The speed bumps come at a time when half of all rural Americans lack access to at least a 25 Mbps service.
Highland’s conversion to fiber was a milestone not only for the cooperative, but also for the region. And the move to fiber will allow creation of faster plans if future Internet-based services demand greater performance.
A commitment to tomorrow
Five years ago, Highland started the $66 million project, using the American Recovery and Reinvestment Act to secure about 75 percent of the money through a grant and the remaining 25 percent as a loan.
The project offered unique challenges for a cooperative committed to providing the same level of service to every member, which totals about 16,000 homes and 1,800 businesses.
Highland employed about 275 contractors, and also relied on its own staff, to build the network.
Crews laid more than 2,000 miles of new fiber optic cable. And they installed 15,000 boxes required to connect a home or business to the network.
The rural equation
Few telecommunications companies make the decision to build modern fiber networks in sparsely populated areas like Scott, Morgan and McCreary counties.
For every new mile of fiber, Highland spent an average of $20,000, says Jared Carson, Highland’s chief operations officer. “Our geography makes construction hard and expensive, because we’re going through some rugged terrain,” he says.

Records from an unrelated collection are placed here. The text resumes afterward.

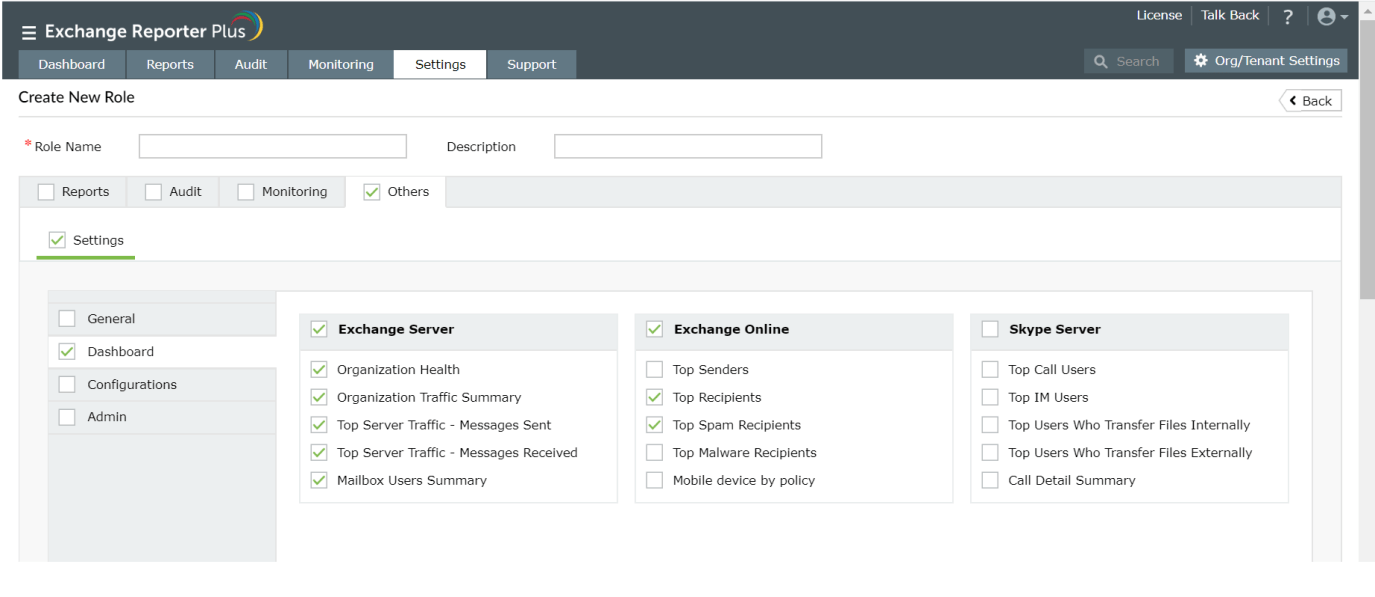Click the Back arrow icon
This screenshot has width=1375, height=597.
coord(1294,101)
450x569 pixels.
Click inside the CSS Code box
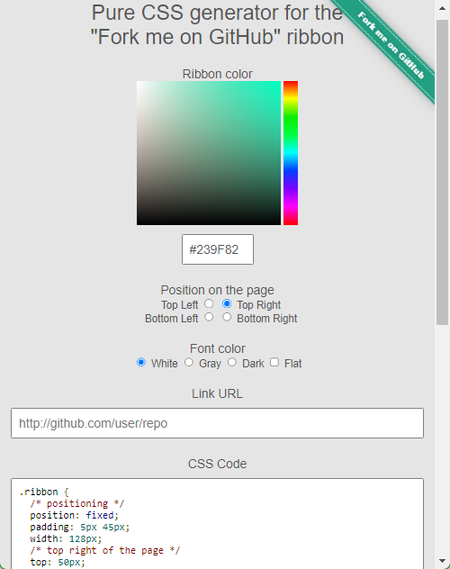217,524
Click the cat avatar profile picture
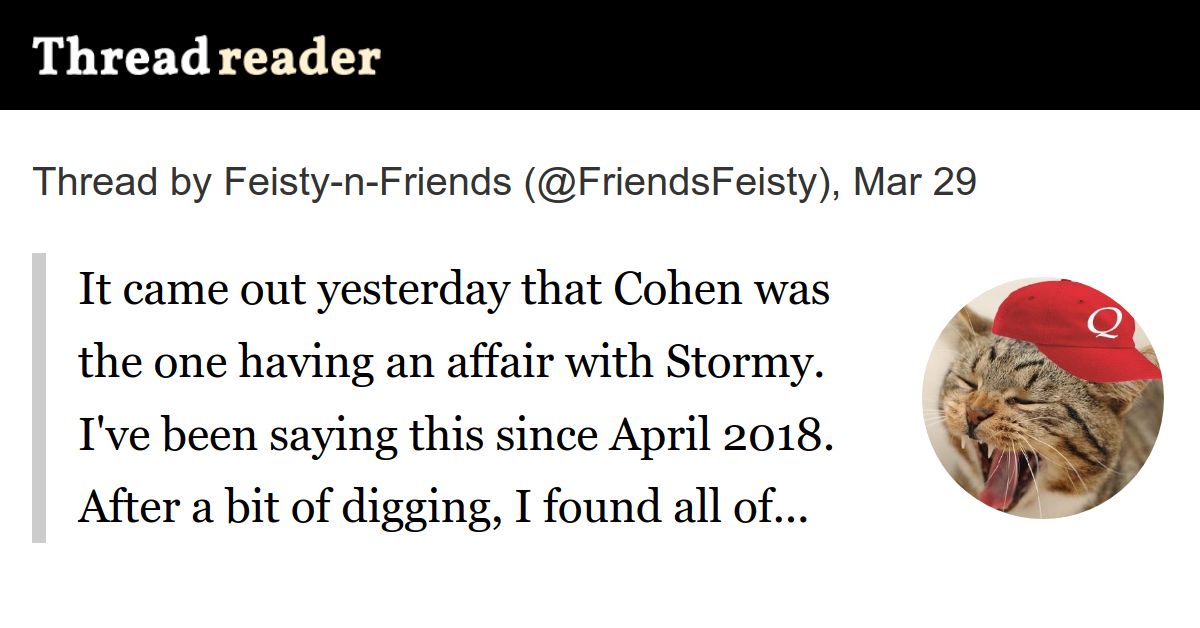The width and height of the screenshot is (1200, 628). pyautogui.click(x=1042, y=397)
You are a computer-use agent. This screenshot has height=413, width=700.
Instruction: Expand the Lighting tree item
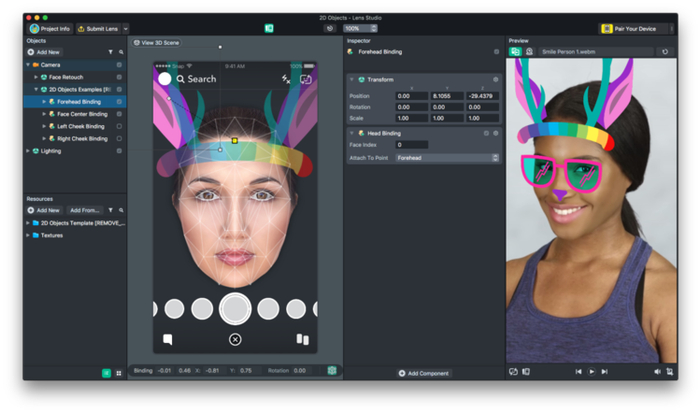tap(28, 151)
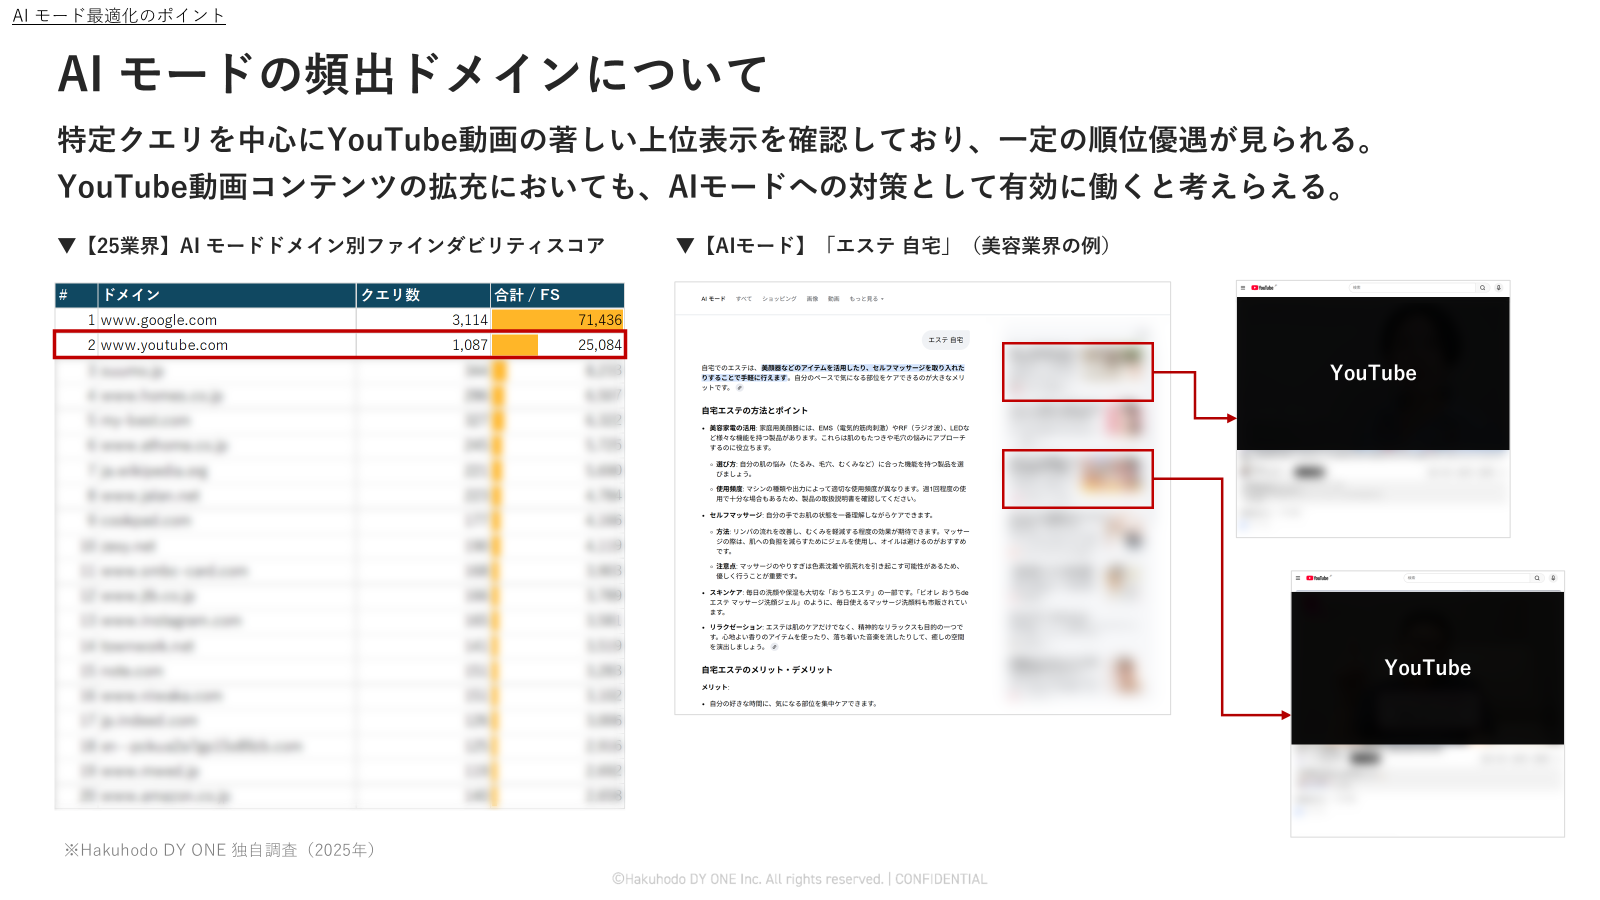Click YouTube logo in upper YouTube screenshot
1600x900 pixels.
tap(1263, 288)
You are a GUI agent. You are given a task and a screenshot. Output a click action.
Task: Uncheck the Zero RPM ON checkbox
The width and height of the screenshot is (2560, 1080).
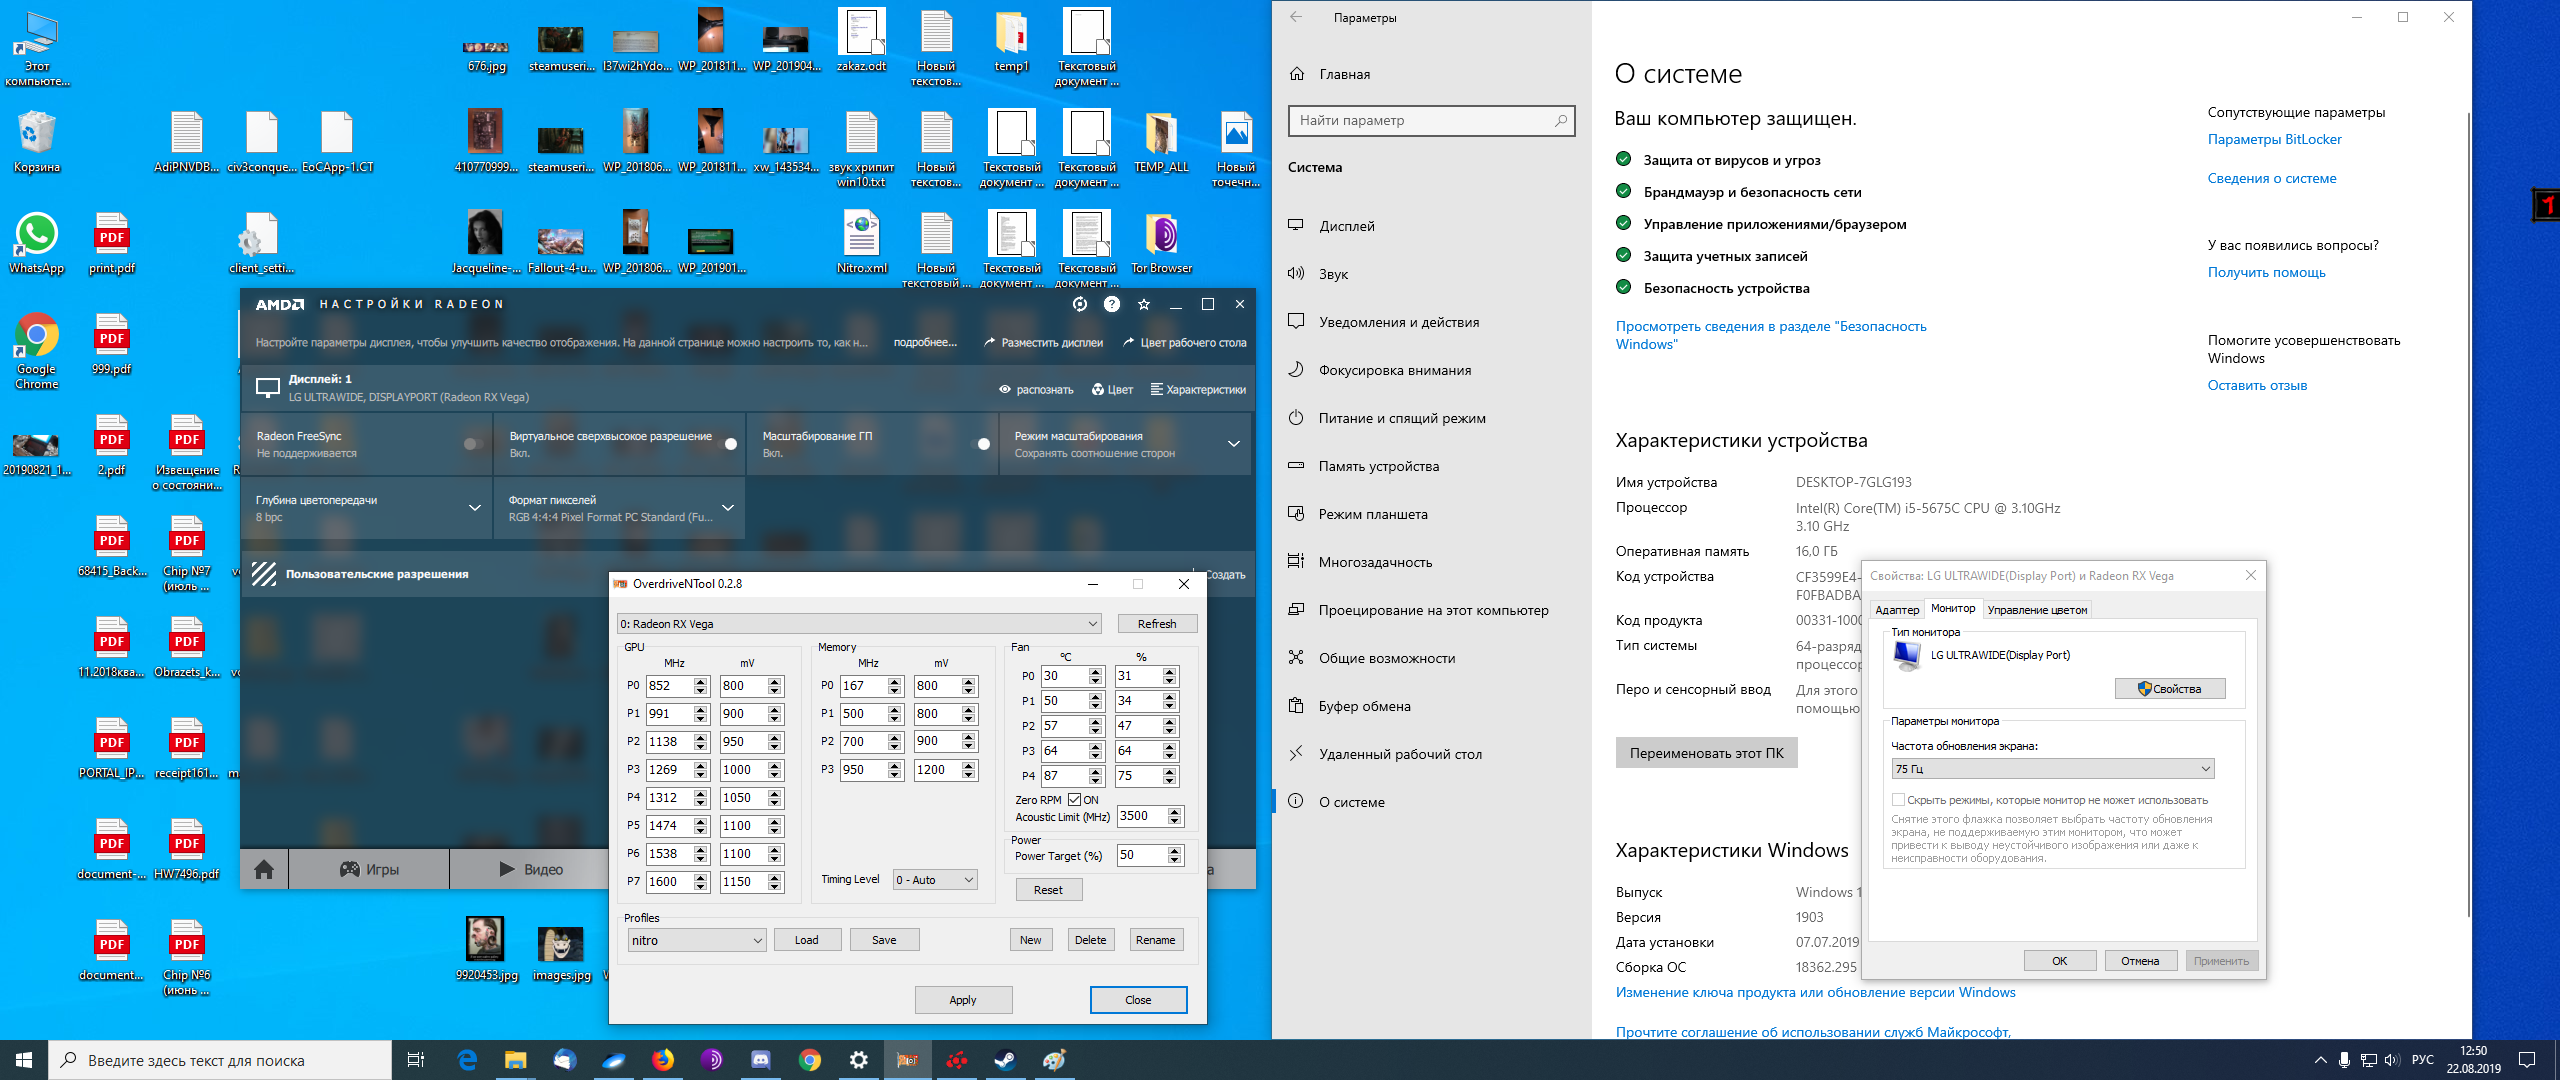(x=1074, y=800)
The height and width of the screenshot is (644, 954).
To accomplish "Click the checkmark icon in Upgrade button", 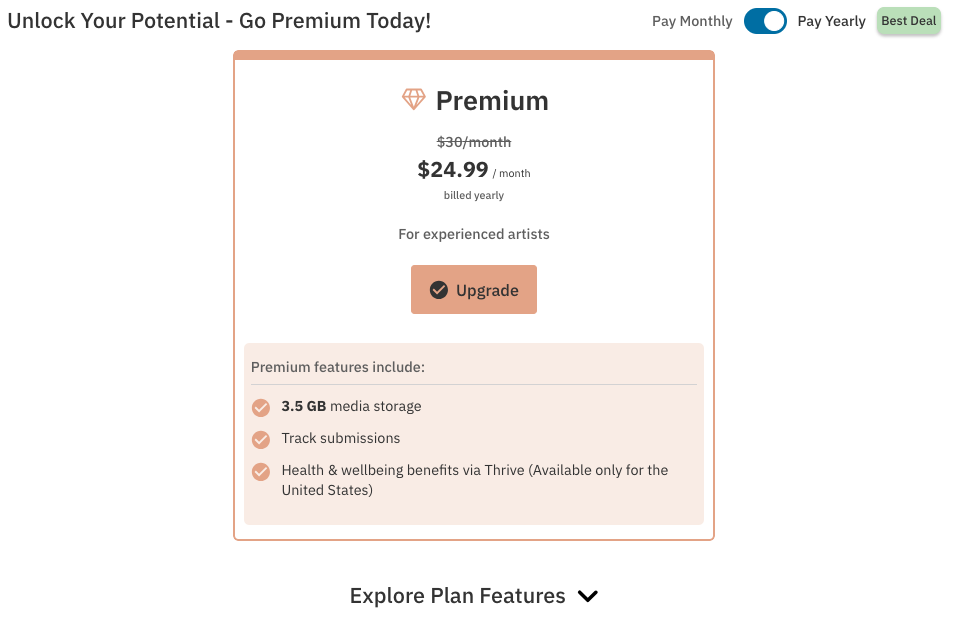I will coord(439,290).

Also, the distance between houses and businesses creates a challenge. The 2010 U.S. Census identified the number of housing units — everything from a standalone house to an apartment — in each county. Morgan County, Tennessee, and McCreary County, Kentucky, have about 17 homes per square mile. In Tennessee, Scott County’s housing is slightly denser at just more than 18 homes per square mile.
Comparatively, Cumberland County, Tennessee, which includes the small city of Crossville, has about 41 homes per square mile. And Knox County, home to the University of Tennessee, has about 371 homes per square mile.
Each of those homes represents a potential customer on the network. This is why profit-driven corporate telecommunications providers are eager to serve cities like Knoxville, but not rural areas. “If you’re only covering 17 customers, as opposed to 370, per mile, it’s difficult to get a return on your investment,” Carson says.
However, the grant and loan program funding Highland’s rollout made extending the rural fiber network possible, he says.
“Our customers and their families enjoy a rural lifestyle,” Carson says. “We’re proud to finish this fiber project so they don’t have to give up high-quality Internet service because of where they live.”